Categories: Children

Third-Party Visitation Rights

A.R.S. § 25-409 is the third-party rights statute. It sets two different analyses one for visitation, and another for placement and/or legal decision-making. Arizona allows third party individuals to Petition the Court for the following:

  • Placement of the minor child(ren) in the home of the third party. This includes the third party being awarded parenting time and decision-making authority; or
  • Visitation with the minor child(ren).

Third party cases are atypical family law cases. In a divorce or paternity case, the focus will be on the child’s best interests where both parties start on equal footing. Third parties face a different situation. In third party case, the parents have the advantage, and the scope now includes the parent’s rights. This is because a mother and father have an equal Constitutional right to the care, custody, and control of their children. A third party has no such right. These rights are protected in the third party’s right scheme by the rebuttable presumption in legal decision-making and placement cases, and the special weight provision in visitation cases.

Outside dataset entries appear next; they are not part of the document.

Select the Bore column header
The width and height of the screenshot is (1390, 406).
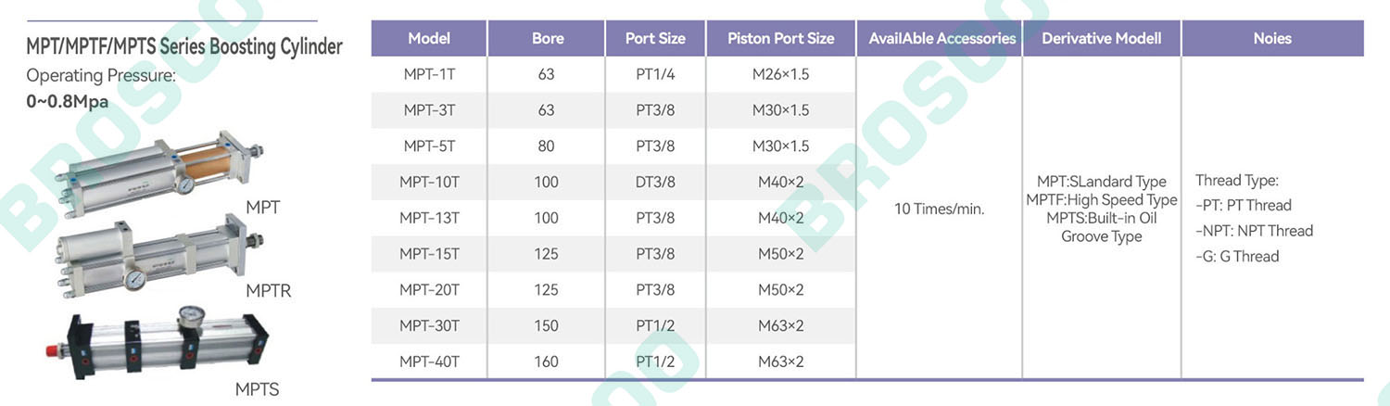tap(547, 38)
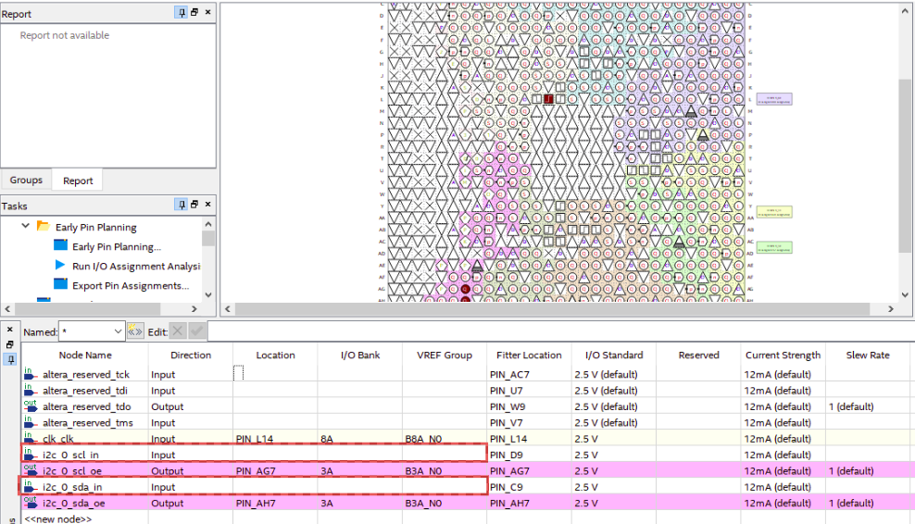Toggle the pin button on Tasks panel
This screenshot has height=524, width=915.
[182, 205]
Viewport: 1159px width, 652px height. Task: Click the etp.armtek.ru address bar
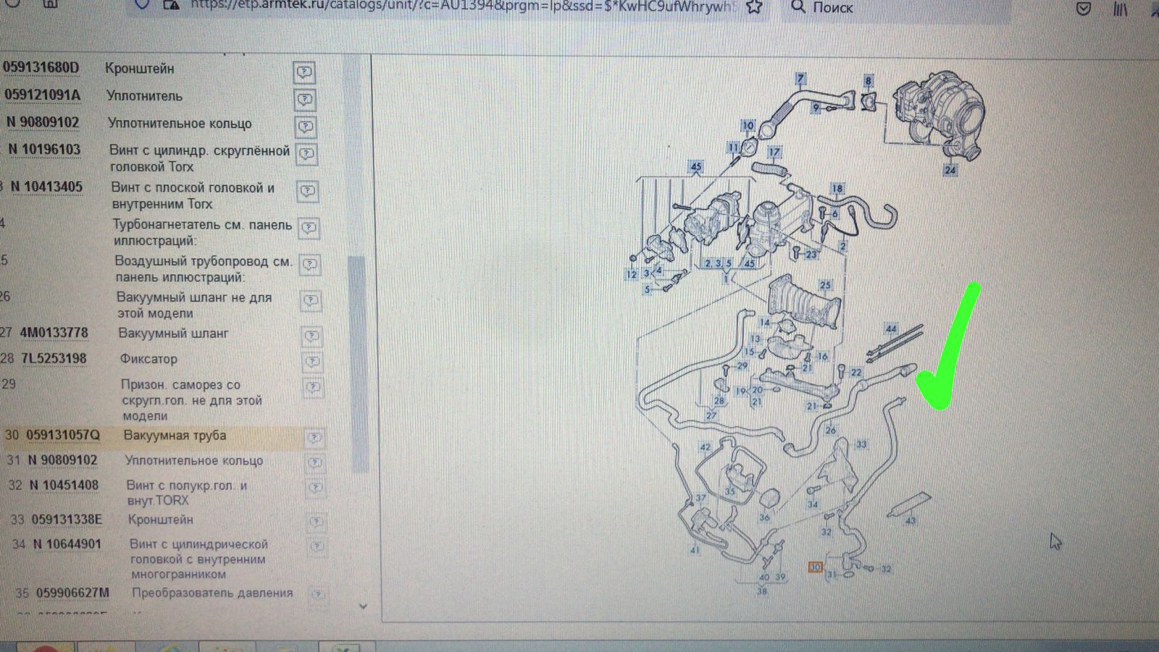click(x=464, y=7)
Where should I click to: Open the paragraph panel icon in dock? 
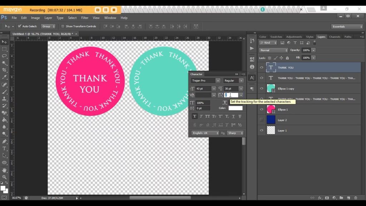pyautogui.click(x=252, y=89)
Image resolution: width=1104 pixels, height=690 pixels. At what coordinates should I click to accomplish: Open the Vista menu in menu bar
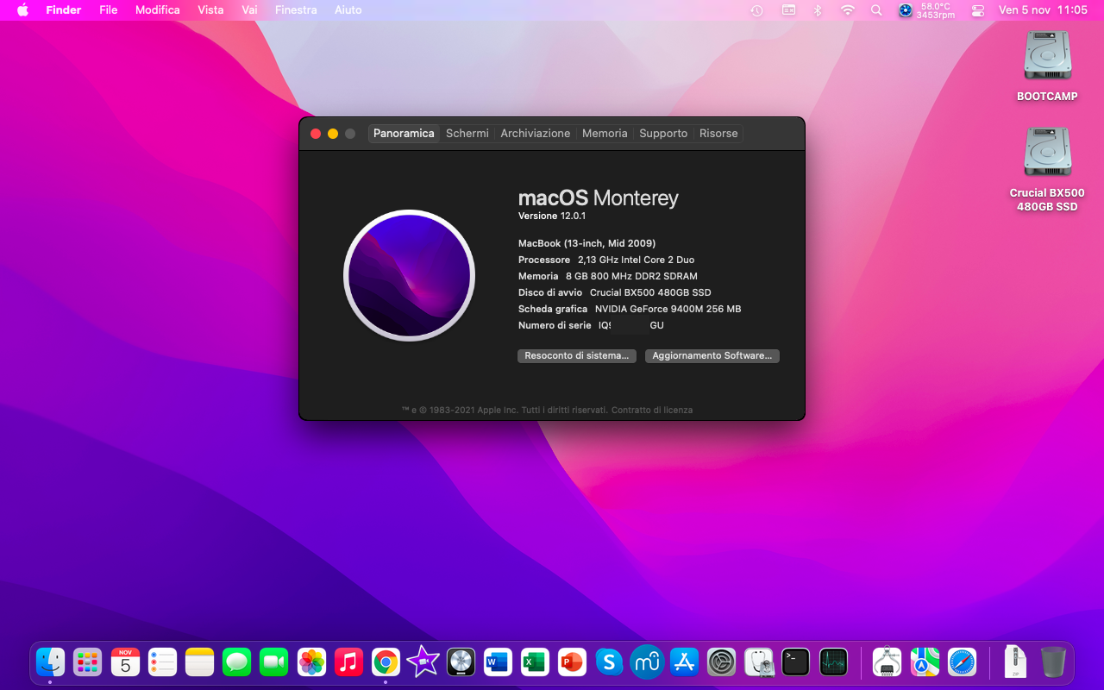tap(210, 10)
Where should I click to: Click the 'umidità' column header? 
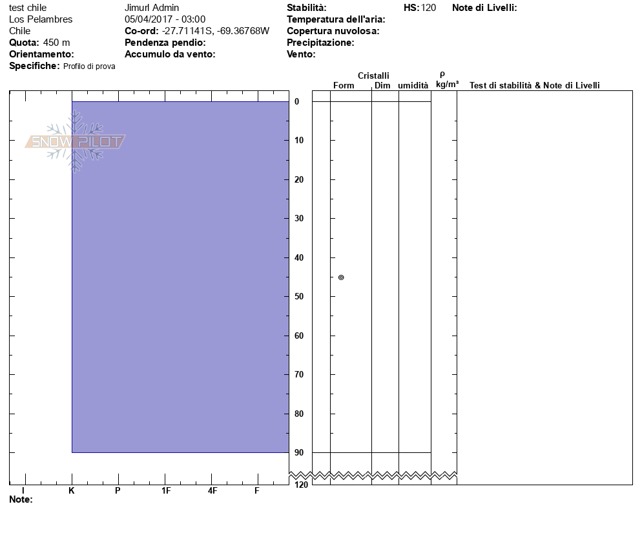coord(413,86)
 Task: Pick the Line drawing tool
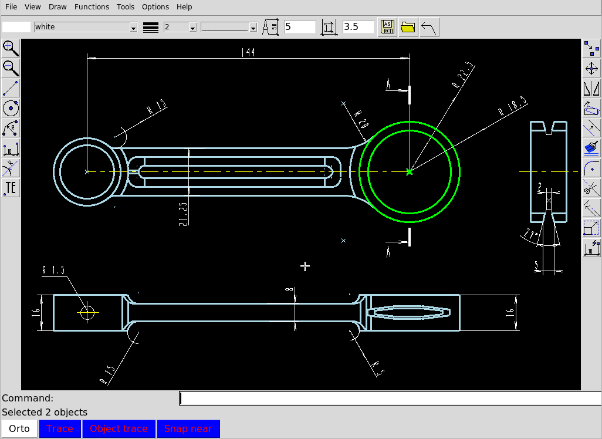(x=11, y=88)
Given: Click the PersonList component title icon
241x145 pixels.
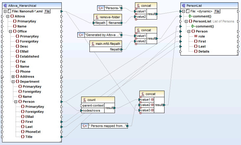Looking at the screenshot, I should click(x=183, y=6).
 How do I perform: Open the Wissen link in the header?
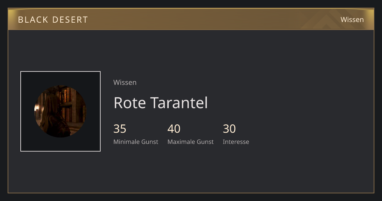click(352, 19)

Third Party Placement or Legal Decision-making

A.R.S. § 25-409 (A) governs third-party placements. That provision reads:

Pursuant to § 25-402, subsection B, paragraph 2, [1] a person other than a legal parent may petition the superior court for legal decision-making authority or placement of the child. The court shall summarily deny a petition unless it finds that the petitioner’s initial pleading establishes that all of the following are true:

1. The person filing the petition stands in loco parentis to the child.

2. It would be significantly detrimental to the child to remain or be placed in the care of either legal parent who wishes to keep or acquire legal decision-making.

3. A court of competent jurisdiction has not entered or approved an order concerning legal decision-making or parenting time within one year before the person filed a petition pursuant to this section, unless there is reason to believe the child’s present environment may seriously endanger the child’s physical, mental, moral or emotional health.

4. One of the following applies:

(a) One of the legal parents is deceased.

(b) The child’s legal parents are not married to each other at the time the petition is filed.

(c) A proceeding for dissolution of marriage or for legal separation of the legal parents is pending at the time the petition is filed.

All four elements must be met. Otherwise, the Court must “summarily deny” the petition. We next turn to each of the four elements:

  1. In loco parentis means that the petitioner is like a parent to the child. They have been doing things that a parent would normally do—i.e., they are providing and caring for the child. The situation where we most commonly see this is where a grandparent is raising the child because the parents are making poor choices, such as abusing drugs. In those instances, it is quite easy for a grandparent to meet the in loco parentis standard.
  2. The “significantly detrimental” standard shows deference to the parent’s Constitutional rights, discussed more fully below. Third-party petitions are not granted just because it would be better for the child to live with a grandparent. They are granted when it would be significantly detrimental for the child to remain in the parents’ care. Generally, third party placements will not happen unless the child poses a significant danger to the child.
  3. The third element protects against endless litigation. It guards against dual proceedings. That is, if a dissolution is pending, the third party must file in that case. Additionally, it prevents retaliatory findings. It prevents the situation where grandparents file for custody because their child (the child’s parent) just lost his or her custody case.
  4. The fourth element essentially creates a marital exception to third party petitions. If the parents are still married to each other, the petition will be denied.

Rebuttable Presumption. If all four elements are met, the case may be set for trial. At trial, the petitioner must rebut the presumption that awarding a parent sole legal decision-making is in the child’s best interests. See A.R.S. § 25-409 (B). The petitioner must rebut this presumption with clear and convincing evidence.

[1] A.R.S. § 25-402(B)(2) reads: “A person other than a parent, by filing a petition for third party rights under § 25-409 in the county in which the child permanently resides.”